February 04, 2008
Super Bowl Sunday Is the Loneliest Sunday of the Year

Brad Taylor Negron | Bio


I have never watched the Super Bowl. Is that unpatriotic? Go ahead, hate me, I can take it.

It gets harder every day. Sports have taken over. I can't go anywhere without seeing multiple flat screens unapologetically playing ESPN, ESPN 2, and ESPN CLASSIC. What makes them think that everybody wants to see Kobe's massive armpit coming at them in high definition? There is not enough grass in Louis Armstrong's medicine cabinet to get that image out of my head.

The world would be better off with fewer sports, and I would much prefer it if all those screens were playing The Wizard of Oz or Clueless--something that we could learn from, something that would make us hug our wives instead of knocking them across the room because the chicken wings are undercooked.

I'll admit it. In junior high school, I was the skinny geek with a big nose who never was chosen for the any-ball team. I got used to it, but I could never get used to the screams of dismay and anguish let out by the other kids on the team I was assigned to. When you're being assigned to a team, you feel like woman or a child being placed on a lifeboat where you will either make it or not. Either way, you get to see the ship go down.

That's how I feel on Super Bowl Sunday: The ship is sinking and I am on a lifeboat watching, escaping the tailgate gridlock, the face paint, the nachos covered with high fructose corn syrup-infused cheese, and, worst of all, the shrieks of the crowds. I was so traumatized by sports as a kid that to this day I can't go near a ball. I get nauseated on New Year's Eve in Times Square. Even the ball in Cinderella makes me nervous. I had to cover my eyes during the climax of Enchanted, and, of course, most blowjobs are out of the question.

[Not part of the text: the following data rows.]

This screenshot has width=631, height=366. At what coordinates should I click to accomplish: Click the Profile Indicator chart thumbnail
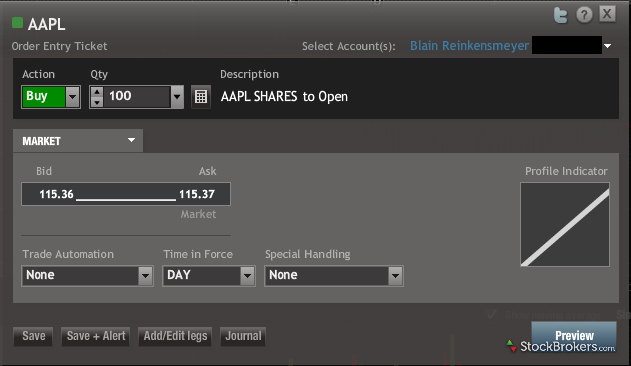pos(565,224)
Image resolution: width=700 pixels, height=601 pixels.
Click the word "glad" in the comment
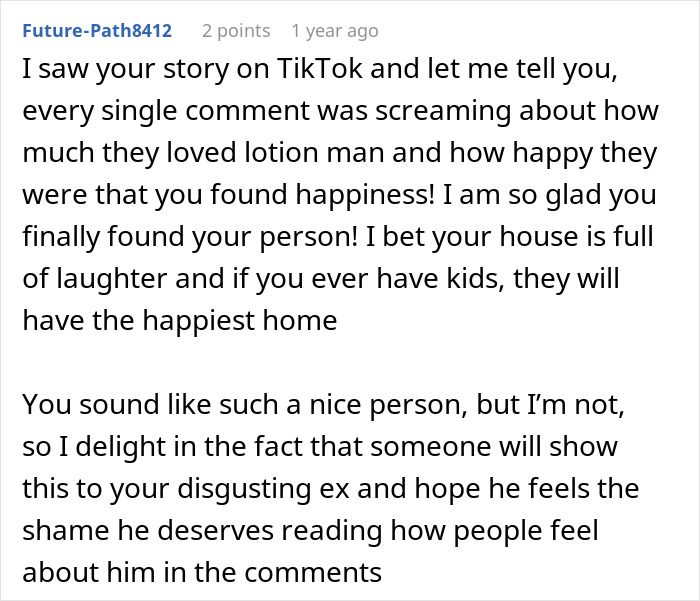coord(569,195)
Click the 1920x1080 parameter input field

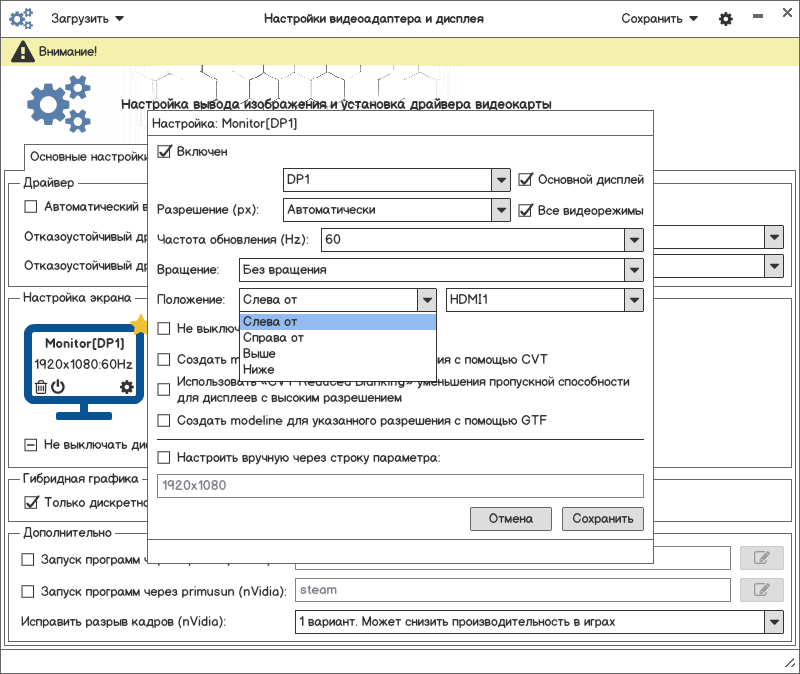point(401,486)
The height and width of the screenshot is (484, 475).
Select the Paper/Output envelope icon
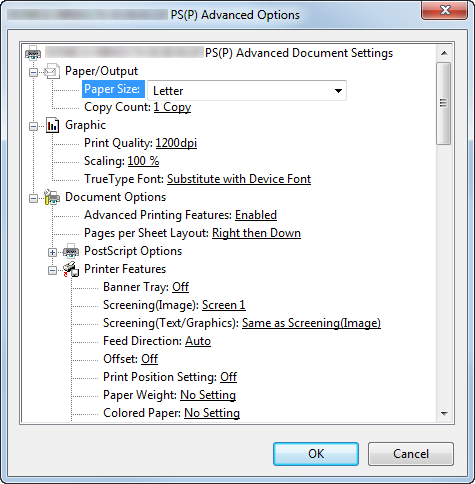52,71
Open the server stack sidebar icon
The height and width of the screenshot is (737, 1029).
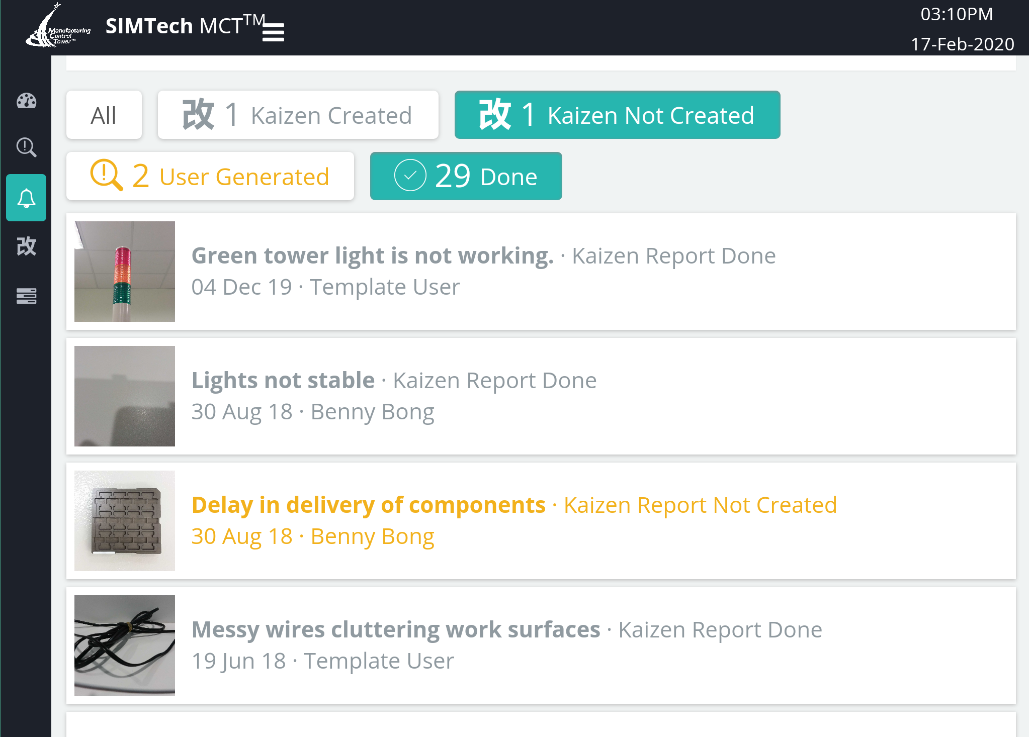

Most people are shocked by my supreme lack of interest in sports. One girl actually told me she pitied me. When I asked her why, she said, morosely, "Because you have no team to root for." Big deal: I don't have a team of multi-millionaires to root for. The NFL pays these heroes millions to play. They don't need me at all. Besides, if I am going to root for any team of millionaires, it's going be the Beverly Hillbillies. They are comical and live in a wonderful house and eat dinner off a pool table. Go Granny!

So again, as the streets grow empty on this lonely Sunday, I am reminded that I have no team. I guess I will just have to root for myself. Super Bowl Sunday. Super Tuesday. I can't believe we aren't having a Bowel Movement Wednesday or an I-Wish-I-Were-Dead Thursday.

Instead of the Super Bowl, I'll watch the Republican debates again (God bless TiVo) and admire how long and stiff Air Force One is, and how, from certain angles, it resembles a sleeping bomb.

While I'm rooting for myself and my effort to make this month's mortgage, maybe I'll root for another millionaire. I think Britney should have done the half-time show from the psych ward at UCLA. We could have seen if she's better now than she was at the Video Music Awards in Vegas. That would be giving the fans something to cheer for!